_Exercise directions_
The answer is all of the entries below, repeated exactly and free of pictures.

_Data listing_
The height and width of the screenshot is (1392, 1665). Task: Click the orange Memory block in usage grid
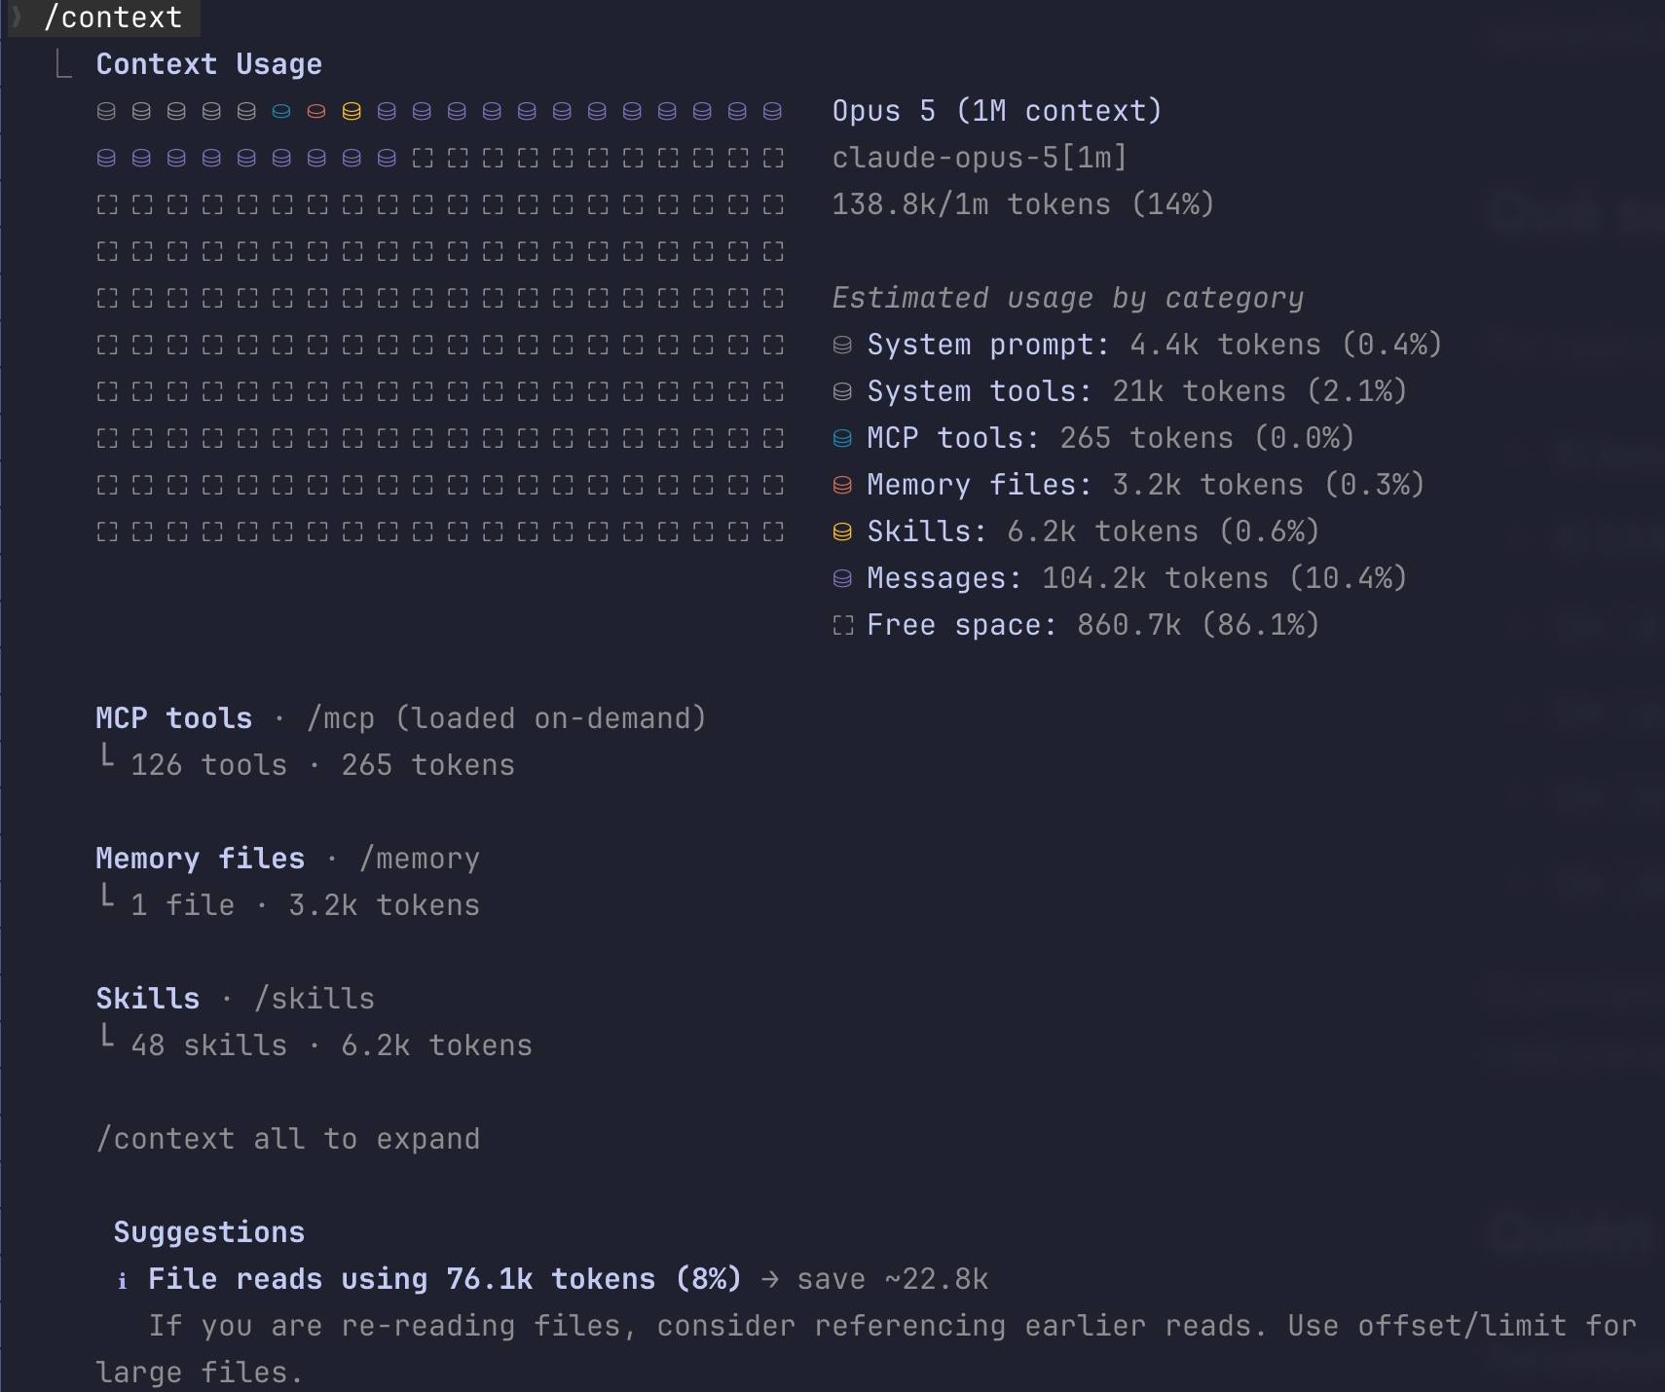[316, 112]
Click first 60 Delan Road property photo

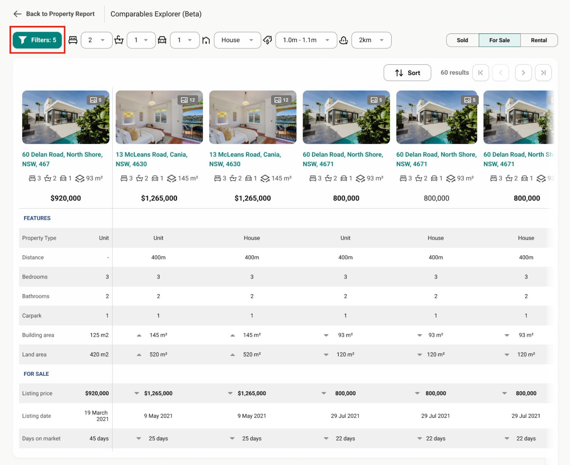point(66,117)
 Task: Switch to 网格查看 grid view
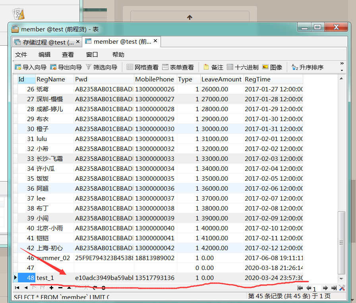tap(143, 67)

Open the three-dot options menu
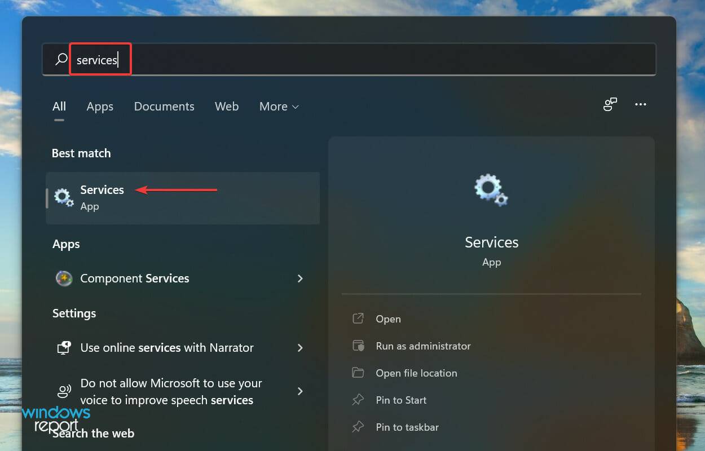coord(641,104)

_Written response_
The height and width of the screenshot is (1392, 1665). Task: Click the orange Memory block in usage grid
[316, 112]
Click first 60 Delan Road property photo

point(66,117)
 Task: Switch to 网格查看 grid view
tap(143, 67)

Open the three-dot options menu
coord(641,104)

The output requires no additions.